AWS Capacity Reservations for ML Workloads¶
⚠️ Critical Requirement for Modern GPUs¶
IMPORTANT: AWS Capacity Reservations are not optional for modern NVIDIA GPU instances. They are effectively required to get access to recent GPU hardware (P5, P4d, P4de, G6e).
Reality of AWS GPU Availability (October 2025): - P6.48xlarge (Blackwell B200): Latest generation, Capacity Reservations required - P5e.48xlarge (H200 141GB): Capacity Reservations required - P5.48xlarge (H100 80GB): Virtually impossible without Capacity Reservations - P4de.24xlarge (A100 80GB): Capacity Reservations required in most regions - P4d.24xlarge (A100 40GB): Extremely limited on-demand availability - G6e.48xlarge (L40S): Better availability but still constrained during peak - G6.48xlarge (L4): More available but still benefits from reservations
Without Capacity Reservations: - InsufficientInstanceCapacity errors are the norm, not the exception - May wait hours/days for spot instances to become available - On-demand launches fail even when willing to pay full price - Cannot plan or schedule research workloads with confidence
With Capacity Reservations: - Guaranteed access to reserved capacity - Launch instances immediately when needed - Can schedule and plan research timelines - Essential for any serious ML/AI research
Conclusion: For ORCA to be viable for GPU-intensive research, Capacity Reservations support must be a top priority, not a "nice to have" feature.
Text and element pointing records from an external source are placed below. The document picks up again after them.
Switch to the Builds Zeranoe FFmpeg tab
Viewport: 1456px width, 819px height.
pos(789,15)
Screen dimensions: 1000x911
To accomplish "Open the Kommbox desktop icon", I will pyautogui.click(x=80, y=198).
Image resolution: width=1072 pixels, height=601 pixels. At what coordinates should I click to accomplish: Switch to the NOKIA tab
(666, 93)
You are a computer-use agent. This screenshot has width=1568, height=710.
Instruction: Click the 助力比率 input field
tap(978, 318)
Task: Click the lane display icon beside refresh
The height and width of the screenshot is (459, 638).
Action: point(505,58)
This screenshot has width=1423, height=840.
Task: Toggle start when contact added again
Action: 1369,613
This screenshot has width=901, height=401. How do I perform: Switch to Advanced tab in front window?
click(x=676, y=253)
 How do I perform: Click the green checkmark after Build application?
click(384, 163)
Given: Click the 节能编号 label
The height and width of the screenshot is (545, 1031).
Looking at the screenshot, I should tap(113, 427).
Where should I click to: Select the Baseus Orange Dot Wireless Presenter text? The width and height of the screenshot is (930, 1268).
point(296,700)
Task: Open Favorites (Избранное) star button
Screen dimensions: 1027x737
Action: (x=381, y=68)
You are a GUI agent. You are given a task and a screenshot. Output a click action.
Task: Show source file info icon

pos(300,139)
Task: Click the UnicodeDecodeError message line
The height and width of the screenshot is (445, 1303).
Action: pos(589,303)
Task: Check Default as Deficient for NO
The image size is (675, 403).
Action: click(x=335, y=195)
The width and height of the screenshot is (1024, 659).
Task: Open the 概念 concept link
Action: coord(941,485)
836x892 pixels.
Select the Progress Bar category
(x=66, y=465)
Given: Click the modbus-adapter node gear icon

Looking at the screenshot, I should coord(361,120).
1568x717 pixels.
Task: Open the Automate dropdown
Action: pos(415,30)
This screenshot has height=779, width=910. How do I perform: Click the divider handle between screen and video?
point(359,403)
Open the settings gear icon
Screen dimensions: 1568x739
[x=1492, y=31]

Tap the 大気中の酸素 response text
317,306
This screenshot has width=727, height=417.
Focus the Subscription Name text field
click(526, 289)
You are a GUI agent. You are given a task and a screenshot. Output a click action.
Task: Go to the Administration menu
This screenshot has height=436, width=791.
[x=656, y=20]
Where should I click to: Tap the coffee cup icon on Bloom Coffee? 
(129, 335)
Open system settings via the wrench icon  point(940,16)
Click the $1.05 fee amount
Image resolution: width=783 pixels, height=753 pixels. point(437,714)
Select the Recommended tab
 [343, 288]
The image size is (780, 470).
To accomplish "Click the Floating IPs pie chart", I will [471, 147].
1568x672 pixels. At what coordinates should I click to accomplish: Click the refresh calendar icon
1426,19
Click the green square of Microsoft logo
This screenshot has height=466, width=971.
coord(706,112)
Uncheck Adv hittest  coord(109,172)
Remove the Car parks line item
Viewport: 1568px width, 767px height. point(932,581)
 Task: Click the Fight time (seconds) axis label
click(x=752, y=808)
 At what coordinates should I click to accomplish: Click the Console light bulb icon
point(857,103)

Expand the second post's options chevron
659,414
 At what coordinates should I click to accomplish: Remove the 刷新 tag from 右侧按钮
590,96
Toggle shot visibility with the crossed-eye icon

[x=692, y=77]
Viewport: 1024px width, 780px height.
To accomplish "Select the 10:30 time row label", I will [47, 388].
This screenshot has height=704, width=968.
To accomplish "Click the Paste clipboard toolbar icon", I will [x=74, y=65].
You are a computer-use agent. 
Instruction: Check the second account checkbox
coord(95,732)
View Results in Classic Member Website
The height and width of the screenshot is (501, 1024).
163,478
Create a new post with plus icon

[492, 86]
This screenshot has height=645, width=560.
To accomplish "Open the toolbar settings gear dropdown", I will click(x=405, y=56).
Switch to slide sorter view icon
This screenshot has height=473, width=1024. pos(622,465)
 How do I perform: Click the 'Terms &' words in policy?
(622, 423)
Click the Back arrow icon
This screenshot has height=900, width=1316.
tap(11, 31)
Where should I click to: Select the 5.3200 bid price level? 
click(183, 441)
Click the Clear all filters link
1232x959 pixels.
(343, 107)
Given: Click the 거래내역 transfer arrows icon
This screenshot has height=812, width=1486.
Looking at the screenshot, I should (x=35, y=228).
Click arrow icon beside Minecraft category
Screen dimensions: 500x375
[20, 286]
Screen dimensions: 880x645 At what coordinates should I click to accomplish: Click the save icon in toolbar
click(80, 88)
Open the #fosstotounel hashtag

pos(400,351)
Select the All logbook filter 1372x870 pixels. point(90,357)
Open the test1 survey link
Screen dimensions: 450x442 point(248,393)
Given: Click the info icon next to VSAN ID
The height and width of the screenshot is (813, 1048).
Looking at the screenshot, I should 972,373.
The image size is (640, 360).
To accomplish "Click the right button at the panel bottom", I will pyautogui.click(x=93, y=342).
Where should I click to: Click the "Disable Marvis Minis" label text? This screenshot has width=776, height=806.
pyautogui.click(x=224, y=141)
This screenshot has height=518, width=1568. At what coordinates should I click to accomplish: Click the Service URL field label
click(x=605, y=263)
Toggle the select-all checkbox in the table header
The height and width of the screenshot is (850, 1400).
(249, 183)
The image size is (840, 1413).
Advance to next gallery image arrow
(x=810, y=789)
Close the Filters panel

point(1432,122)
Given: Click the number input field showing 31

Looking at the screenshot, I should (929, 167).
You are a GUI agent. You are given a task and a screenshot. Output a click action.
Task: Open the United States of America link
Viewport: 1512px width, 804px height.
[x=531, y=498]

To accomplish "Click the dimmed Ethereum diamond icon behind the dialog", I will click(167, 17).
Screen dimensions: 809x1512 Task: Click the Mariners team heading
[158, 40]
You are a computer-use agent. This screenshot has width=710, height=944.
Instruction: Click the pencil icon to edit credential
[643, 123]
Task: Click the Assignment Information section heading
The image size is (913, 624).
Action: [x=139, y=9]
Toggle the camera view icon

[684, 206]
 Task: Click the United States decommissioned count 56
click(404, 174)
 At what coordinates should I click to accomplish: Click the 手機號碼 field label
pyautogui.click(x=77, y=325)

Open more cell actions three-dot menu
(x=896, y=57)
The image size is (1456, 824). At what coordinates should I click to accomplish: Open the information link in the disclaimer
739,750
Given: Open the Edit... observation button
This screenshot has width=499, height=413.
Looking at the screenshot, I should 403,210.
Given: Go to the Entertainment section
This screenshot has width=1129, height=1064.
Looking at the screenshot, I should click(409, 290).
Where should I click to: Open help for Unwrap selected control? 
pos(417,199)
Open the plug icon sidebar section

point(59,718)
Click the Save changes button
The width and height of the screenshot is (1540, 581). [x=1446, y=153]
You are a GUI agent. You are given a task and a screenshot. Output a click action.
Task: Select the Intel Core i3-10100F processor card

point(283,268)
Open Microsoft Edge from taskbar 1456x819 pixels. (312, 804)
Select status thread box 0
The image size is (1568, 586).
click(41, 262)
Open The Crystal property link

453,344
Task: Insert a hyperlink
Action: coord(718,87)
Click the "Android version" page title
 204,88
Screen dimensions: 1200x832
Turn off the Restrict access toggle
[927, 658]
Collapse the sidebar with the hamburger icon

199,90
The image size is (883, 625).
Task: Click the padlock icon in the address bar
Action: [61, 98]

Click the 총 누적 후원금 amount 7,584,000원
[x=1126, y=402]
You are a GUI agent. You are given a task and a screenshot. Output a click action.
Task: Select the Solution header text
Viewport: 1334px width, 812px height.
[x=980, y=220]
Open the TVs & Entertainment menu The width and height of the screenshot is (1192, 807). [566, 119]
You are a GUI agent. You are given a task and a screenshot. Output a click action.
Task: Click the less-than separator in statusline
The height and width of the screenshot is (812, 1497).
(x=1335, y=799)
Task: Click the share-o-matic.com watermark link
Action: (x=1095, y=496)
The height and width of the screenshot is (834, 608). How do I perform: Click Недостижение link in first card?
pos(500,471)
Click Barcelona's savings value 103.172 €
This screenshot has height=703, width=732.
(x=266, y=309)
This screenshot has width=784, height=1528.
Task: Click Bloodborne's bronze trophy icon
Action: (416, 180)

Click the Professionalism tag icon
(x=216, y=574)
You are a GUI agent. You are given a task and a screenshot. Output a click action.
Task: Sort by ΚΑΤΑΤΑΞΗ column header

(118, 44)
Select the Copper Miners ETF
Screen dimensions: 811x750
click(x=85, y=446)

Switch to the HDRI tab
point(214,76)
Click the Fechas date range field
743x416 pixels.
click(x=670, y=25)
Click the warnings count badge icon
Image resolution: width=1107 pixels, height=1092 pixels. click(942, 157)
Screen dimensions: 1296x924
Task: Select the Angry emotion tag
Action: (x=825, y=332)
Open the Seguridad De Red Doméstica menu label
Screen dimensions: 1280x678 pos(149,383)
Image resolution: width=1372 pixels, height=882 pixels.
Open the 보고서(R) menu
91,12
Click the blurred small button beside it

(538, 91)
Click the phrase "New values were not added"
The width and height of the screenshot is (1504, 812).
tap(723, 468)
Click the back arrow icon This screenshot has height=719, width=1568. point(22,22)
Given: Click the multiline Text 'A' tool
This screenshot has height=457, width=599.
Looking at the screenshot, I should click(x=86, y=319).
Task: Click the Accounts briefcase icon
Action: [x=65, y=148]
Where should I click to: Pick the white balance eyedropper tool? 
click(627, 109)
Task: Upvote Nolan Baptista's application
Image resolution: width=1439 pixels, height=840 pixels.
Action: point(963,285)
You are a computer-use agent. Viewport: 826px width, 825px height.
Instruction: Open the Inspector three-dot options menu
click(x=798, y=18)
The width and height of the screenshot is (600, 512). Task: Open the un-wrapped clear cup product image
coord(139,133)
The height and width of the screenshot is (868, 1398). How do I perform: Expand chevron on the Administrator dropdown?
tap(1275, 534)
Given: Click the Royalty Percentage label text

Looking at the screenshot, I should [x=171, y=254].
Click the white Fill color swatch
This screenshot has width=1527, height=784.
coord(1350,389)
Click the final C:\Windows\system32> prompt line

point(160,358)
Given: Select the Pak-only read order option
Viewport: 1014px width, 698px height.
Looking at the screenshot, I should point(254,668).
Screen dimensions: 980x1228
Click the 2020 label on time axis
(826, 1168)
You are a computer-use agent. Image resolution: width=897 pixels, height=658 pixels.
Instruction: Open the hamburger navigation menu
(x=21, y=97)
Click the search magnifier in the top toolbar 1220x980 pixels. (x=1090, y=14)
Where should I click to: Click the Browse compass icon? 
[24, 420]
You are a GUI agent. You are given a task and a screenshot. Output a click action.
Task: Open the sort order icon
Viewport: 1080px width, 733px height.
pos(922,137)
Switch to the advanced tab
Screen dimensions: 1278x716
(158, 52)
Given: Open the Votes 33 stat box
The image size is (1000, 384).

What are Capacity Reservations?¶
On-Demand Capacity Reservations (ODCRs)¶
On-Demand Capacity Reservations let you reserve compute capacity for your EC2 instances in a specific Availability Zone for any duration. This ensures you have access to instances when you need them.
Key Benefits: - Guaranteed Availability: Reserve P5, P4d, or other GPU instances in advance - No Commitment: Can be created/canceled anytime (billed when active) - Combine with Savings Plans: Use reserved capacity with spot pricing - Avoid "InsufficientInstanceCapacity": Never fail to launch due to capacity constraints
Capacity Blocks for ML¶
Capacity Blocks for ML provide reserved GPU capacity for future, defined time periods (days or weeks in advance).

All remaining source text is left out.